=== Text ===
--- START ---

GitHub and competing platforms for distributed version control are, therefore, no
solution for sustainable, long-term access. Long-term preservation and accessibility
require costly continuous maintenance, which is out-of-reach for projects, such as
ours, which cannot afford to pay running costs for years to come. Publicly funded
data repositories, on the other hand, guarantee the integrity and availability of
data for the foreseeable future. Zenodo is an open and free-to-use, E.U.-funded
research data repository originally developed by the European Organization for
Nuclear Research (CERN) in Geneva. In addition to its core service of providing
long-term archiving of digital data, Zenodo registers versioned Digital Object
Identifiers (DOI) and integrates with various Open Science infrastructures, such as
scholarly aggregators of metadata or Open Researcher and Contributor ID (ORCID) for
unambiguously identifying contributors. Zenodo also integrates with GitHub by
automatically archiving each release of data and tools and recording all contributors
as found in the .git repository. This makes it a perfect choice for our
GitHub-centered workflow.
The combination of platforms for distributed version-control with public repositories
provides the necessary accessibility and sustainability of our data layer. But our
editions’ claim to credibility builds on the linkage between textual editions and
digital facsimiles. These links to externally hosted facsimiles are the most volatile
component of the data layer, and we already encountered three major instances of link
rot. Two were caused by vendors moving servers and changing protocols: The British
Library moved the Endangered Archives Programme to IIIF in 2017 and
Arshīf al-majallāt al-adabiyya wa-l-thaqāfiyya al-ʿarabiyya moved to a new
domain in 2019, while HathiTrust removed the facsimiles of Princeton’s copy of
al-Haqāʾiq (vol.1, 1910) from the public domain without any
explanation in 2016.
[26] Such link rot inevitably requires a lot of manual
labor to figure out the patterns in new URLs (if any) and to write the necessary
scripts to update all TEI files. Derivative formats, such as bibliographic metadata,
although part of the data layer and preserved on Zenodo, can easily be regenerated
from the main TEI files whenever changes to the infrastructure or updated standards
necessitate it.

--- END ---

=== Records supplied ===
--- START ---

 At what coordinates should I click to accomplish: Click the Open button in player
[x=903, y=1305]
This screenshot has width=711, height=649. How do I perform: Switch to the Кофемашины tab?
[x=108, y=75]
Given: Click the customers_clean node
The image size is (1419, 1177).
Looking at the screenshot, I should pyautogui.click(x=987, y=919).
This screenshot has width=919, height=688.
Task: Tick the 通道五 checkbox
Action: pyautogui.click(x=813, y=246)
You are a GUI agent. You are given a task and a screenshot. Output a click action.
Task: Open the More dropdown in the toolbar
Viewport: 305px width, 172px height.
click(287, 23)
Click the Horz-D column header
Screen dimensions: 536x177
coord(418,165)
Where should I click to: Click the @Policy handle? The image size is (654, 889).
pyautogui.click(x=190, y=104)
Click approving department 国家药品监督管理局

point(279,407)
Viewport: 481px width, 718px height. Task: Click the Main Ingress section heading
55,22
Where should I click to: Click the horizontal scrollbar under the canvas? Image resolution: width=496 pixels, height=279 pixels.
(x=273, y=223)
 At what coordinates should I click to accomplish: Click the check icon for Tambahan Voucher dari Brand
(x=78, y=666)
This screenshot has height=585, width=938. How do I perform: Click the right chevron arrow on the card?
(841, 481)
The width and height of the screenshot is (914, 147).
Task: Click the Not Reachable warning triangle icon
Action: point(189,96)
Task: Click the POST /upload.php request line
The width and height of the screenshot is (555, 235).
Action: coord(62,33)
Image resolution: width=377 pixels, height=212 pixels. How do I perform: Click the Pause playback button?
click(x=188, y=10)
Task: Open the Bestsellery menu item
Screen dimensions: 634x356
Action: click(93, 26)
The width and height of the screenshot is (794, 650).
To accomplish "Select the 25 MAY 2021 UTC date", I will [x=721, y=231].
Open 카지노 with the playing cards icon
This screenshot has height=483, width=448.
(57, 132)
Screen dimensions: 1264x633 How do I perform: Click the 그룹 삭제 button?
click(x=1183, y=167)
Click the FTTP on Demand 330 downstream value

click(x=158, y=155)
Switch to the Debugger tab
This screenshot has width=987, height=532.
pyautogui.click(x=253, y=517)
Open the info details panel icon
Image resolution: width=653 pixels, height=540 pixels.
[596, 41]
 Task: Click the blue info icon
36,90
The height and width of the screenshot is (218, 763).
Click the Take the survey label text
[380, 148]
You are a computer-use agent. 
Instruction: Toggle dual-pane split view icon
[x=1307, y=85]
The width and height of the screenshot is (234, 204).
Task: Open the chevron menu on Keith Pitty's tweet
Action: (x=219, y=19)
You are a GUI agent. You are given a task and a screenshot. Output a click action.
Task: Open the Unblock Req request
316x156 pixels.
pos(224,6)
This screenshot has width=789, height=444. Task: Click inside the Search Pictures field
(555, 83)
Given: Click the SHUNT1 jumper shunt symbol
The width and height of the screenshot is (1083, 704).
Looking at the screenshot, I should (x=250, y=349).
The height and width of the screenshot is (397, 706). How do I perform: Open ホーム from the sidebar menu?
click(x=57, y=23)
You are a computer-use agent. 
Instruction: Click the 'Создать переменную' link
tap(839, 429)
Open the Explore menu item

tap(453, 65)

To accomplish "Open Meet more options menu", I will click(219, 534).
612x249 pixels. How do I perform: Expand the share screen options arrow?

--- END ---

=== What is asked ===
A. Quote the archiving passage from "[26] Such link" through "necessitate it.".
B. Extend the archiving passage, starting after its final sentence.
The listing isn't needed for anything here.

=== Final results ===
A.
[26] Such link rot inevitably requires a lot of manual
labor to figure out the patterns in new URLs (if any) and to write the necessary
scripts to update all TEI files. Derivative formats, such as bibliographic metadata,
although part of the data layer and preserved on Zenodo, can easily be regenerated
from the main TEI files whenever changes to the infrastructure or updated standards
necessitate it.

B.
The World Wide Web and web browsers are fluid environments that will gradually break
the presentation layer. As this presentation layer depends on specific versions of
software, standards, and infrastructures, its functionality and looks cannot readily
be preserved and archived. TEI Boilerplate was the only viable option to render TEI
files in the browser without a backend in 2015, and it still works. All major
browsers continue to support XSLT transformation but with two limitations. First,
JavaScript Object Notation (JSON) has, in many cases, superseded XML as an exchange
format for serialized (structured) data, and XSLT support is limited to version 1,
which was superseded by XSLT 2 in 2007 and XSLT 3 in 2017. If browsers continue
to support XSLT, it won’t be further developed. Second, browser vendors tighten the
screws on security. Running XSLT transformations on local files is considered
attempted cross-site scripting and, consequently, is aborted by Google’s Chrome
browser. The Firefox browser will transform local XML files but only with remotely
hosted XSLT. At the time of writing, only Apple’s Safari allows for rendering our
editions without any Internet connection. In the meantime, the TEI
community has spawned new and exciting infrastructures for presenting TEI-based
editions to human readers. Based on the TEI Processing Model [
Turska, Cummings, and Rahtz 2016],
the TEI Publisher provides a flexible publication and editing framework
as long as one has access to hosted server space. The Javascript-based
CETEIcean, on the other hand, has
matured into an alternative to TEI Boilerplate with the full support of the TEI
consortium [
Cayless and Viglianti 2018] [
Cayless and Viglianti 2020]. All future
developments of OpenArabicPE’s webview will therefore move to CETEIcean.
Hosting the webview is not a challenge in itself. There will always be services that
provide hosting for the small amounts of data that our digital editions contain
(Table 2) for free. They are, however, of varying convenience. Data might need to be
copied from the code repository to the hosting provider. In this regard, GitHub pages
is certainly the most convenient solution. It allows us to directly serve the TEI
files from any branch of the code repositories, ensuring that the presentation layer
always renders the latest version of the data layer. Switching providers will
introduce a major instance of link rot for users of our editions. At a bare minimum,
all URLs pointing from the bibliographic metadata to the editions will need to be
updated. Renting a project specific domain, such as openarabicpe.org, will protect
against such basic link rot for a small monthly fee, but it might require a credit
card with the ability to transfer USD abroad, which is not necessarily available to
projects across the Eastern Mediterranean. We have therefore decided to stick with
the default domain provided by GitHub (openarabicpe.github.io).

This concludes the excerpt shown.